CVAINov 20, 2025

Supervised Contrastive Learning for Few-Shot AI-Generated Image Detection and Attribution

arXiv:2511.16541v11 citationsh-index: 13
Originality Incremental advance
AI Analysis

This addresses the problem of digital media integrity for forensic systems, offering a scalable solution that adapts to new generative models without exhaustive retraining, though it builds incrementally on existing contrastive and few-shot learning methods.

The paper tackles the challenge of detecting AI-generated images and attributing them to specific generators, especially as new models emerge rapidly. It proposes a two-stage framework using supervised contrastive learning and few-shot learning, achieving 91.3% detection accuracy with only 150 images per class and significant improvements in attribution metrics.

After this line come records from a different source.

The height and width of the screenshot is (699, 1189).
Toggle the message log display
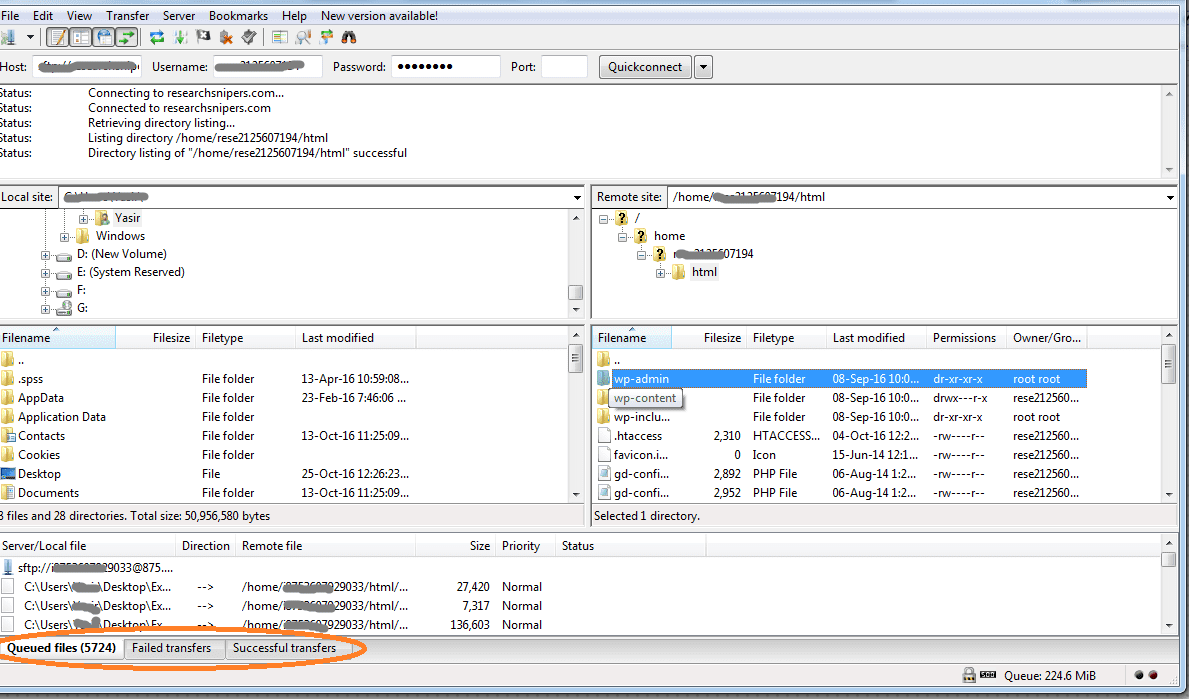pos(57,37)
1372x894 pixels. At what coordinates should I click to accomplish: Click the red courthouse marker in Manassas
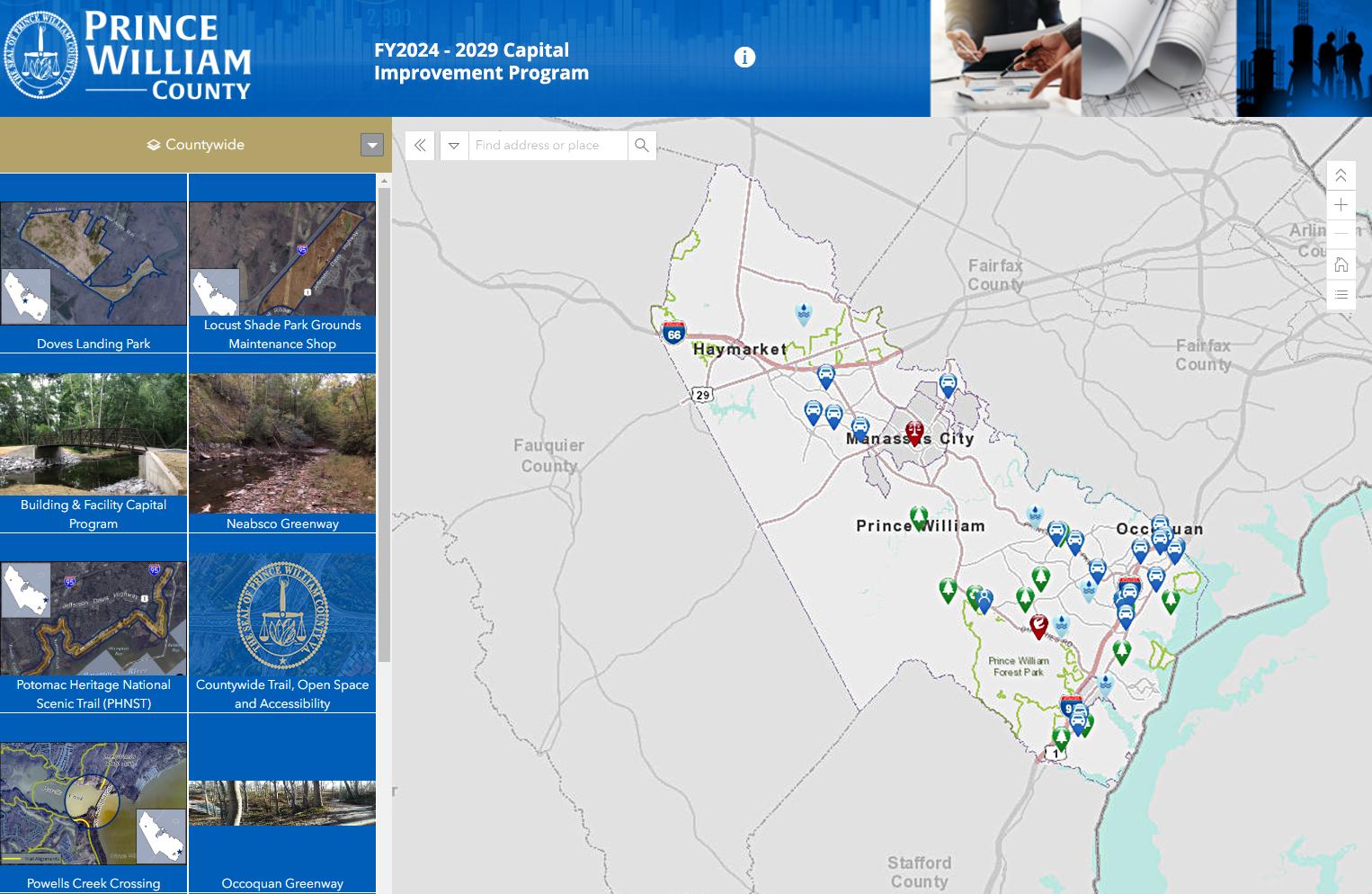tap(914, 432)
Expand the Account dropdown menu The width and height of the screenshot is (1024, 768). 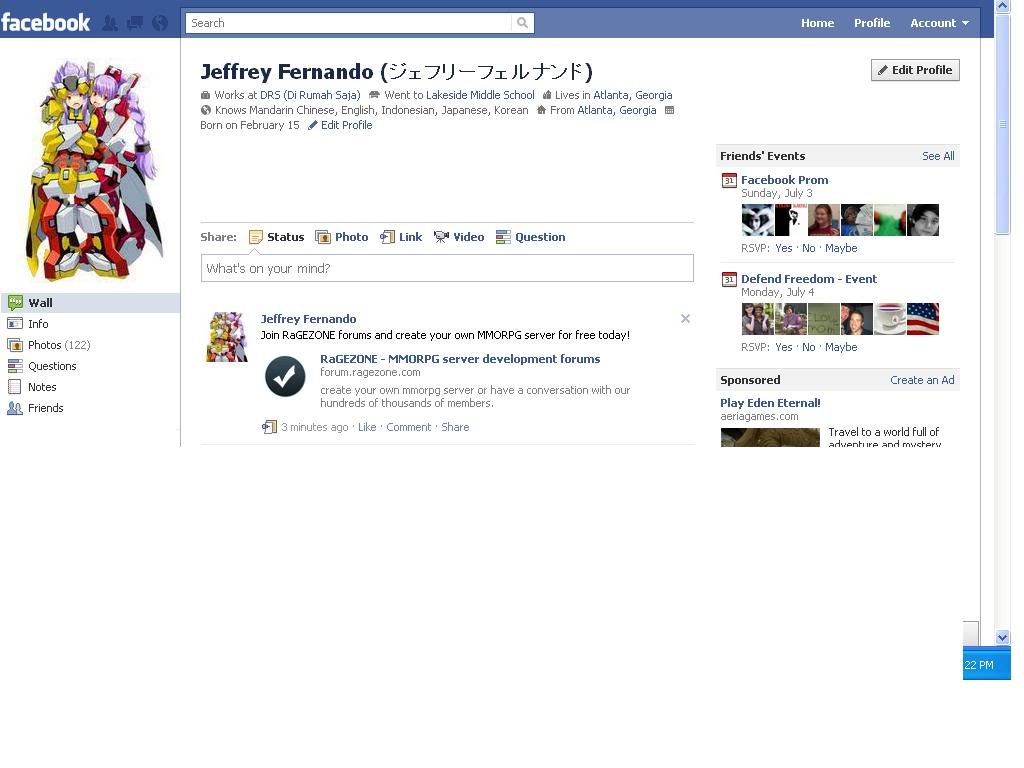pyautogui.click(x=939, y=23)
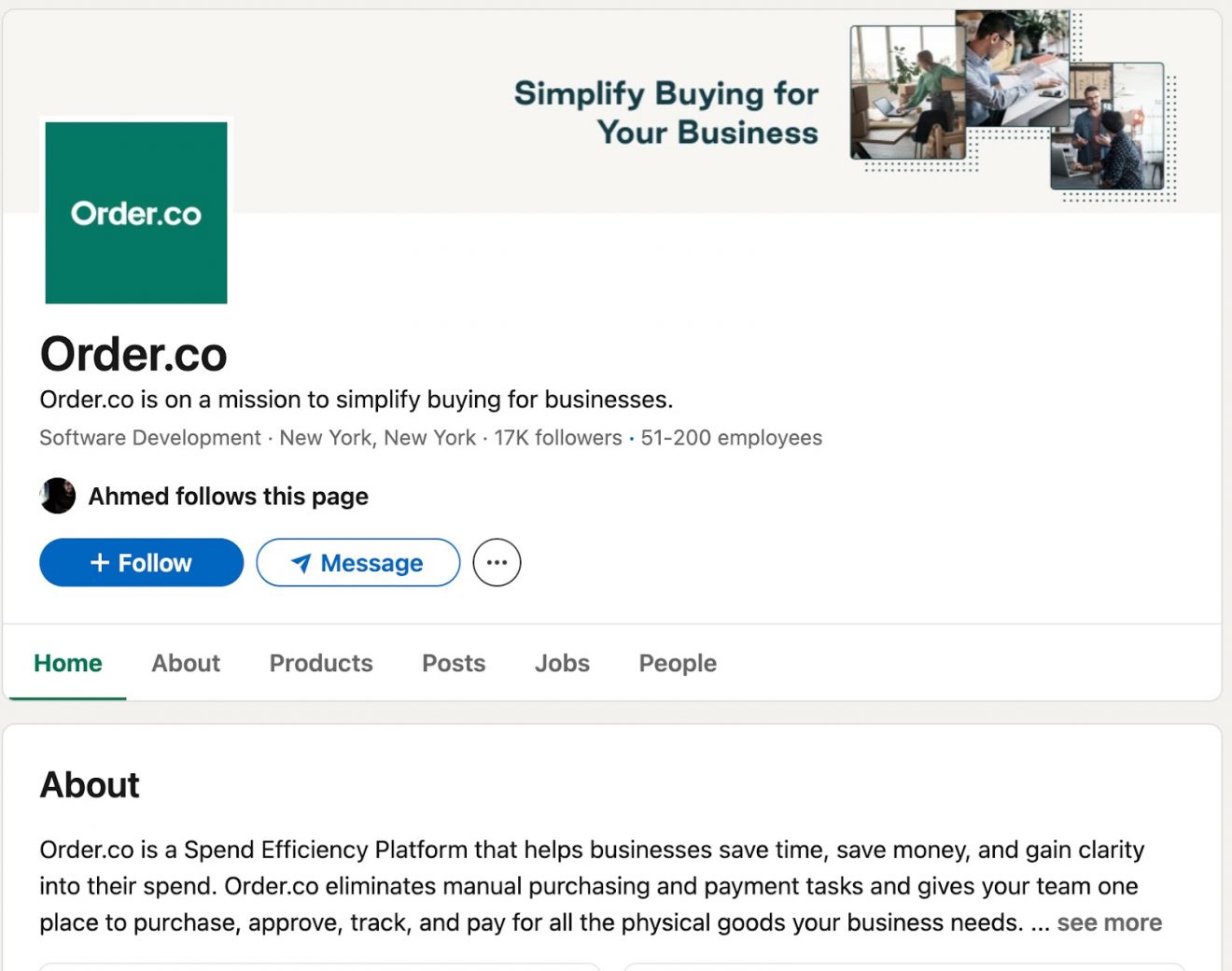1232x971 pixels.
Task: Click Ahmed's profile picture
Action: [57, 496]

The rapid advancement of generative artificial intelligence has enabled the creation of synthetic images that are increasingly indistinguishable from authentic content, posing significant challenges for digital media integrity. This problem is compounded by the accelerated release cycle of novel generative models, which renders traditional detection approaches (reliant on periodic retraining) computationally infeasible and operationally impractical. This work proposes a novel two-stage detection framework designed to address the generalization challenge inherent in synthetic image detection. The first stage employs a vision deep learning model trained via supervised contrastive learning to extract discriminative embeddings from input imagery. Critically, this model was trained on a strategically partitioned subset of available generators, with specific architectures withheld from training to rigorously ablate cross-generator generalization capabilities. The second stage utilizes a k-nearest neighbors (k-NN) classifier operating on the learned embedding space, trained in a few-shot learning paradigm incorporating limited samples from previously unseen test generators. With merely 150 images per class in the few-shot learning regime, which are easily obtainable from current generation models, the proposed framework achieves an average detection accuracy of 91.3\%, representing a 5.2 percentage point improvement over existing approaches . For the source attribution task, the proposed approach obtains improvements of of 14.70\% and 4.27\% in AUC and OSCR respectively on an open set classification context, marking a significant advancement toward robust, scalable forensic attribution systems capable of adapting to the evolving generative AI landscape without requiring exhaustive retraining protocols.